Collected data
.....

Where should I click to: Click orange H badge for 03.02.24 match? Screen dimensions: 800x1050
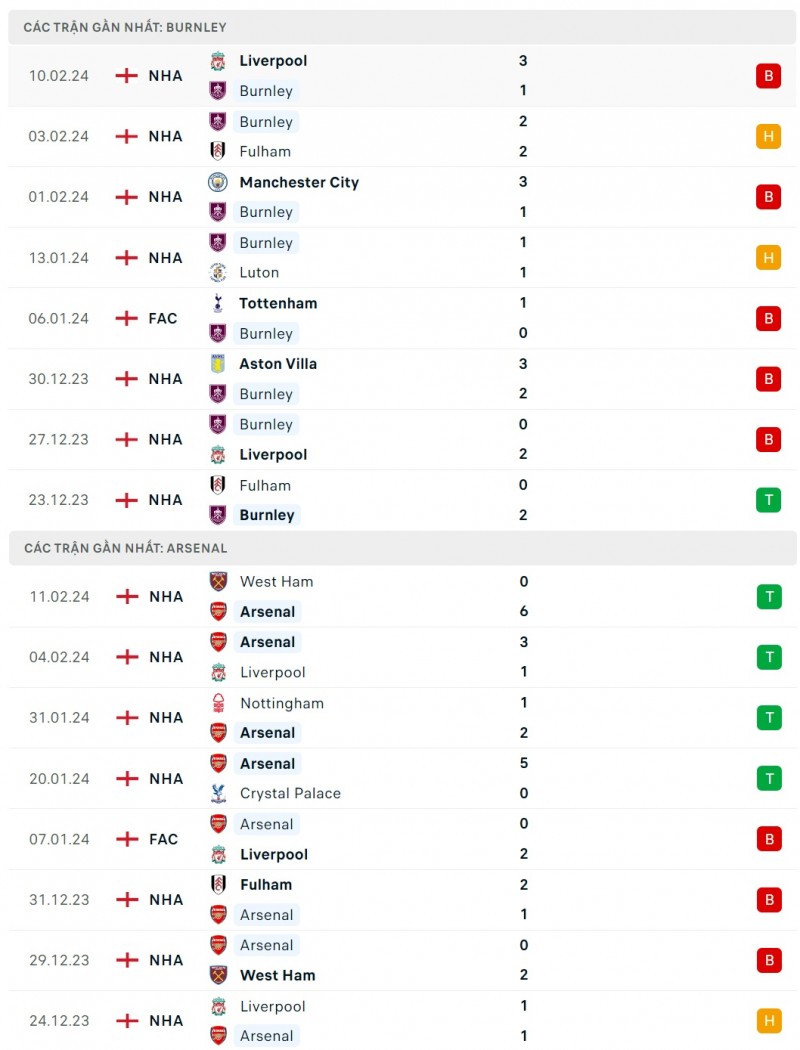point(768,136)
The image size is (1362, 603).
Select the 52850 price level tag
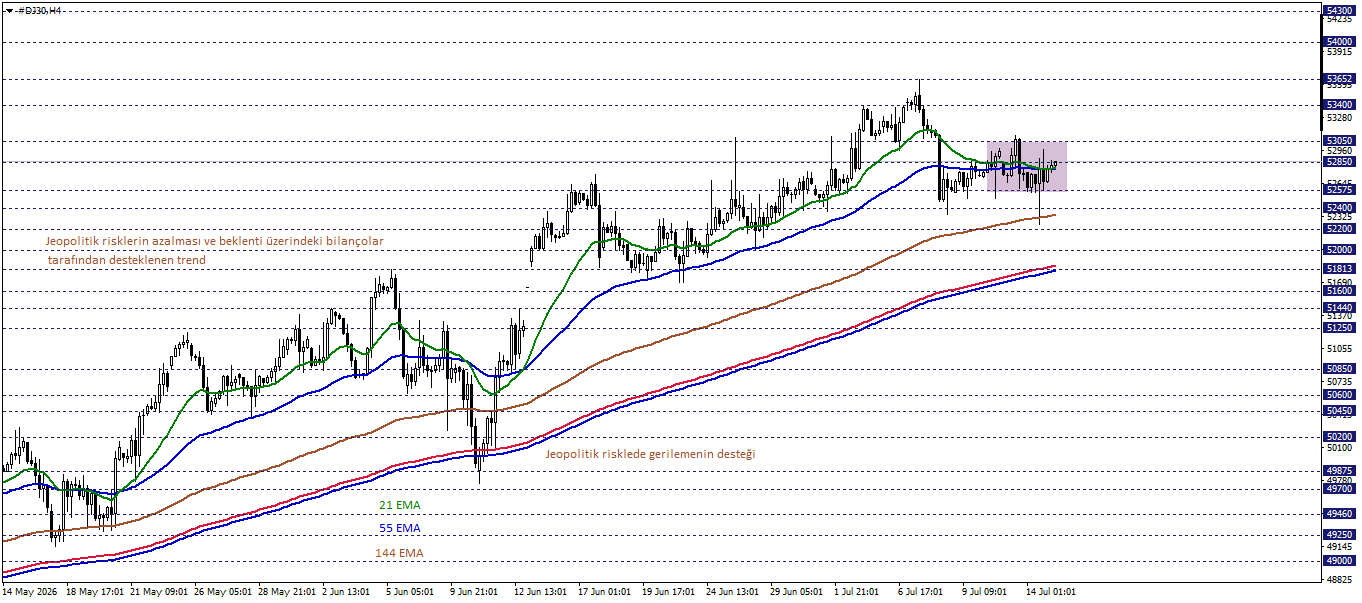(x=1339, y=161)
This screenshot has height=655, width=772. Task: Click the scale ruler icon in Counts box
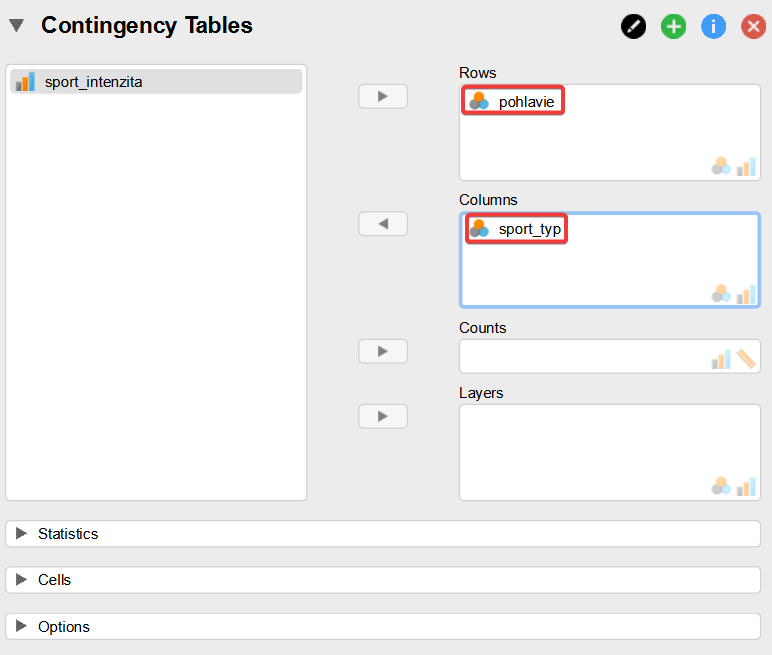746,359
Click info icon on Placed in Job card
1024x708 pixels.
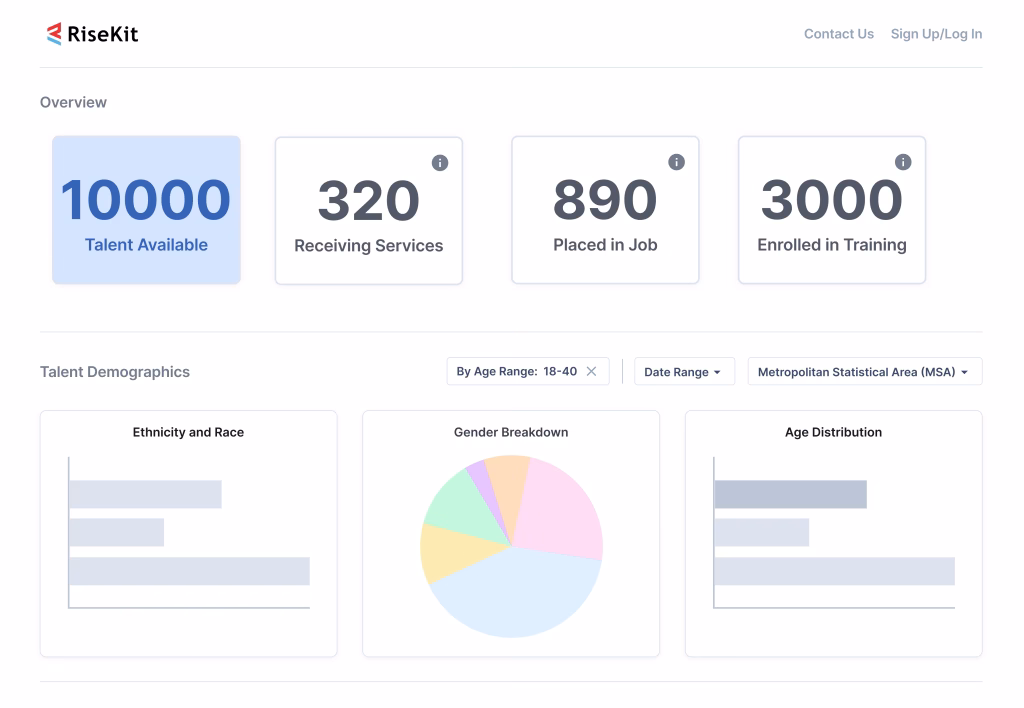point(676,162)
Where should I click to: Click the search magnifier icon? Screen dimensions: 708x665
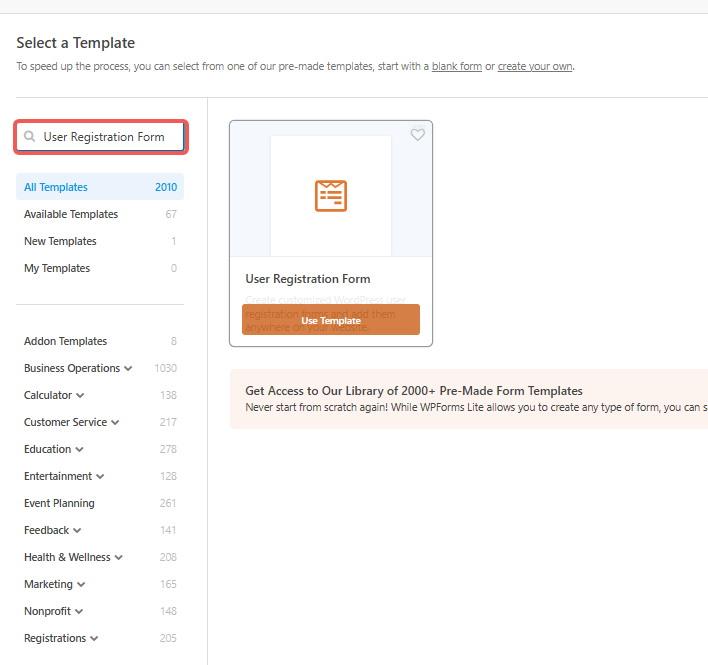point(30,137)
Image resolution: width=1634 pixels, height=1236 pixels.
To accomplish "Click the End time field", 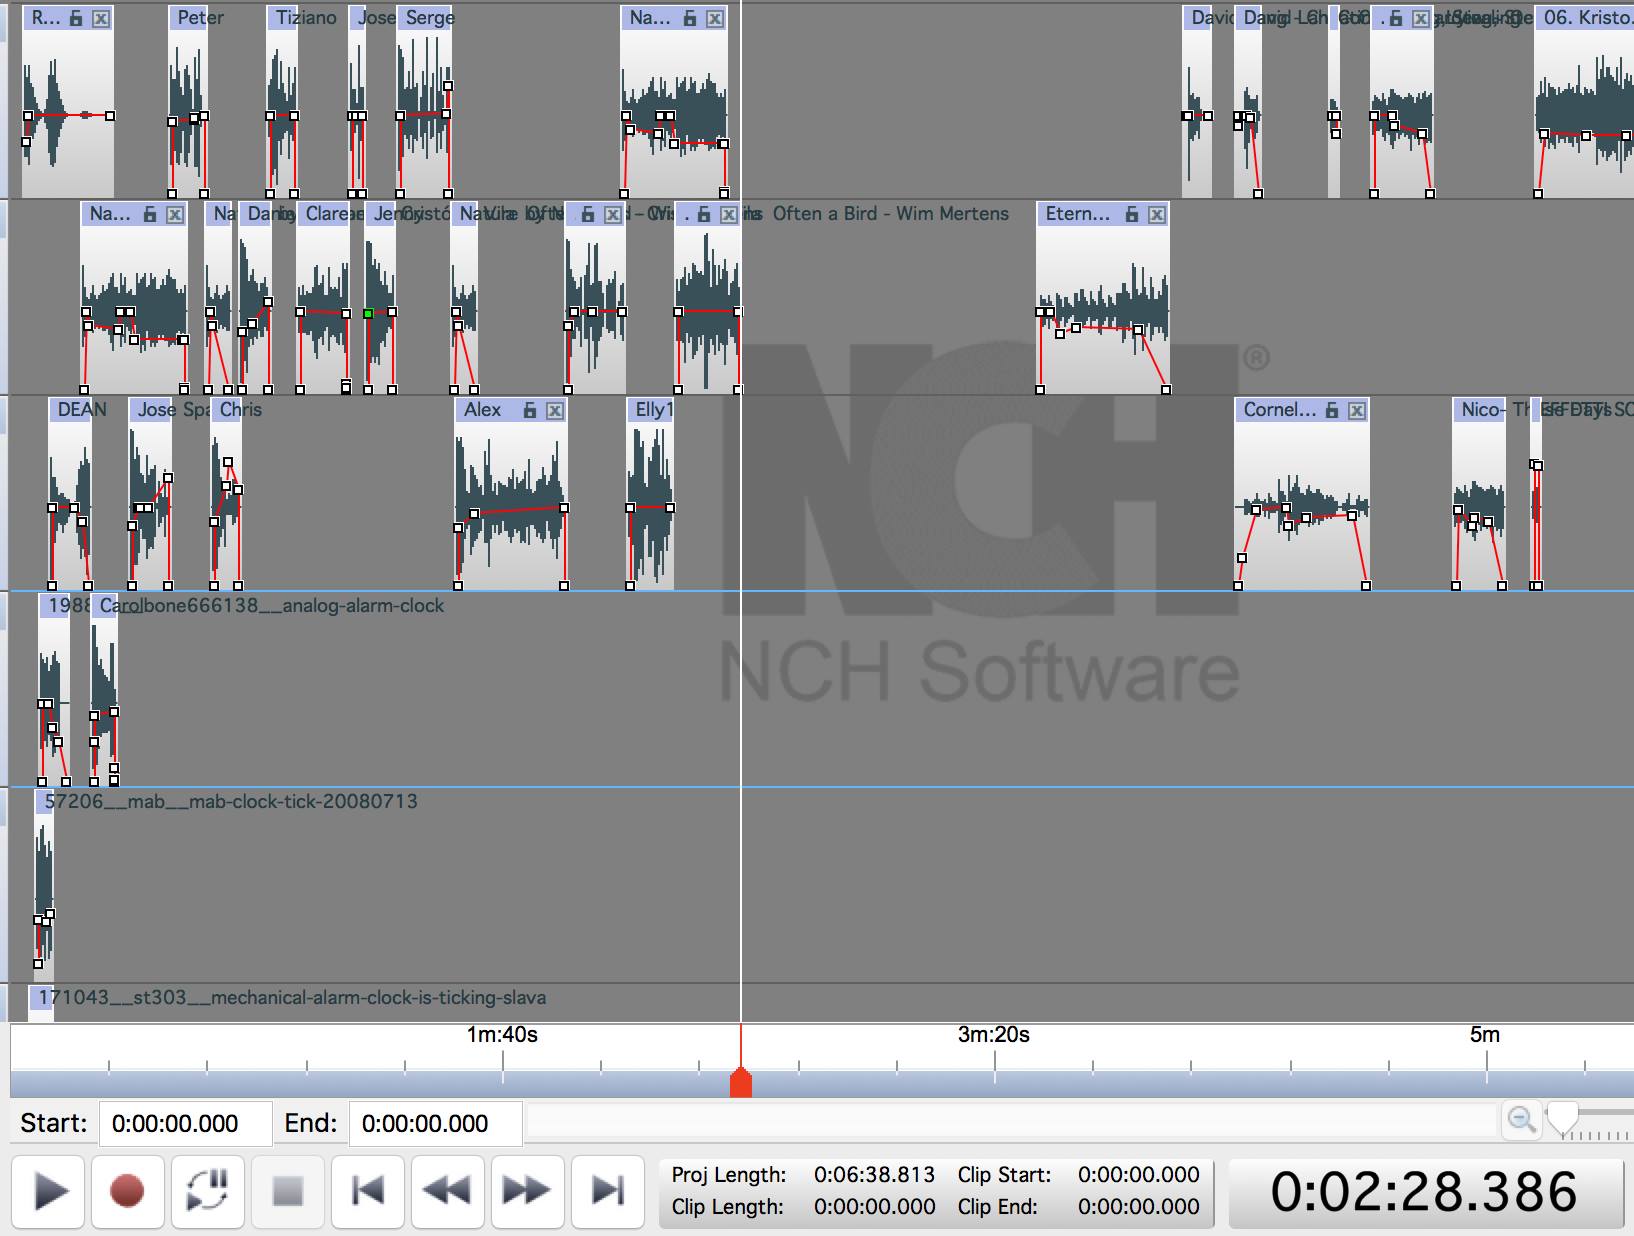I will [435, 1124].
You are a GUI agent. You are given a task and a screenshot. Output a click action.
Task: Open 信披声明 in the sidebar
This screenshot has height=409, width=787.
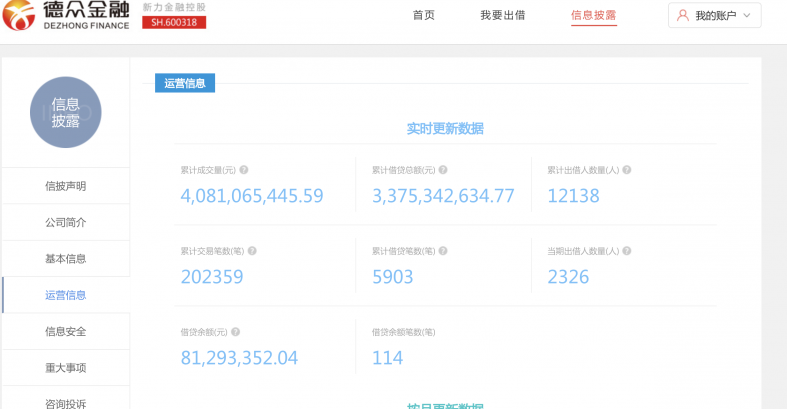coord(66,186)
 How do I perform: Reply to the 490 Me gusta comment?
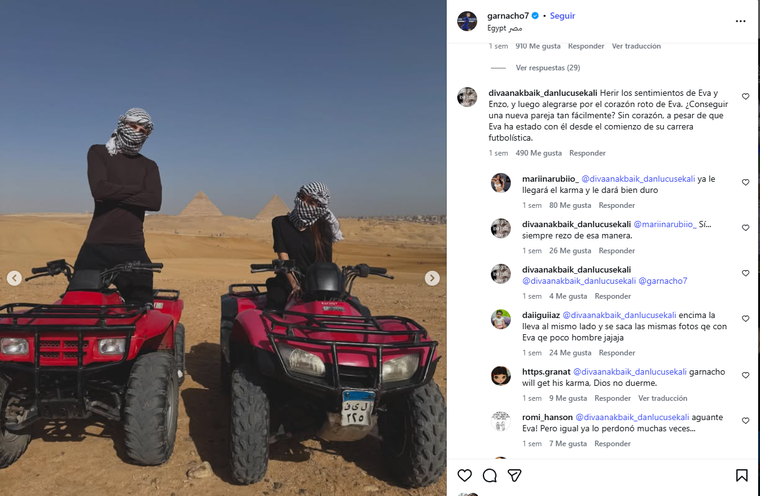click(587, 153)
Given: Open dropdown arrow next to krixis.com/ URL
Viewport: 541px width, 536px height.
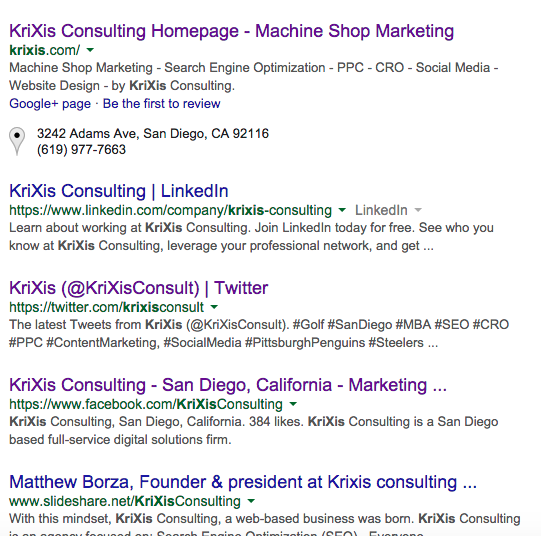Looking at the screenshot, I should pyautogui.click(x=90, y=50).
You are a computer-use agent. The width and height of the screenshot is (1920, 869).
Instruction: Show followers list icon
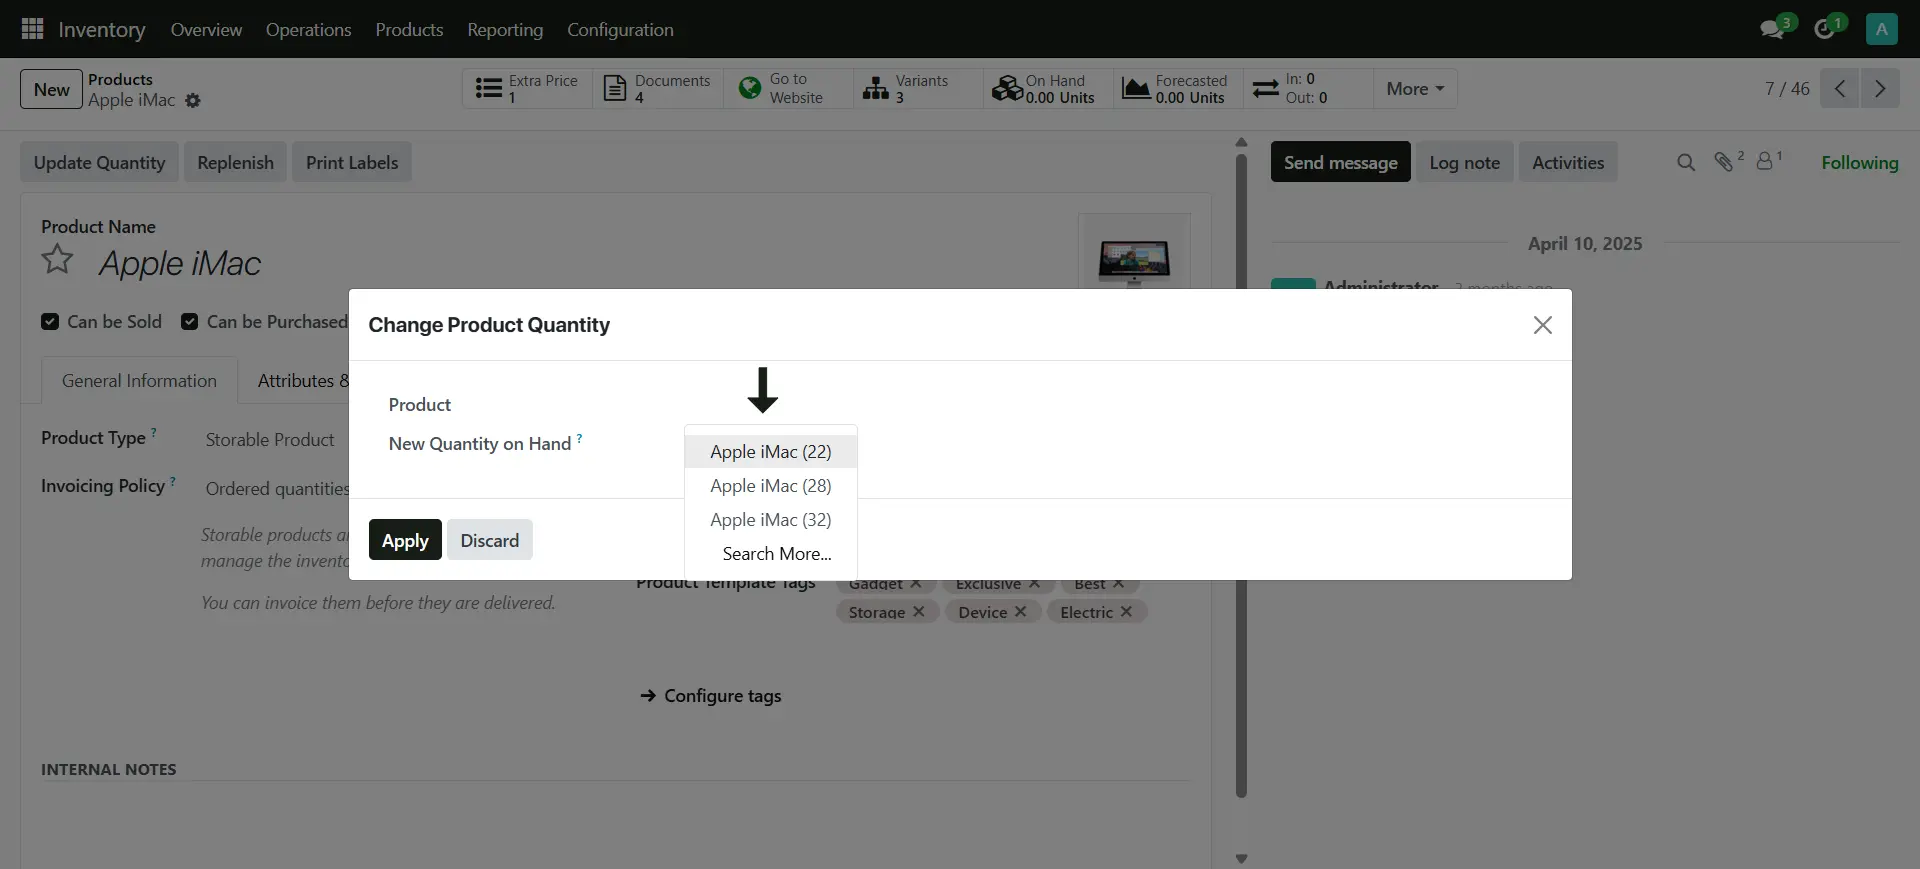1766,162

.....

> [YOUR OBJECTIVE]
What is the number of lines above that hold the word "agent"? Answer with that number alone.

> [REPLY TO THE TASK]
2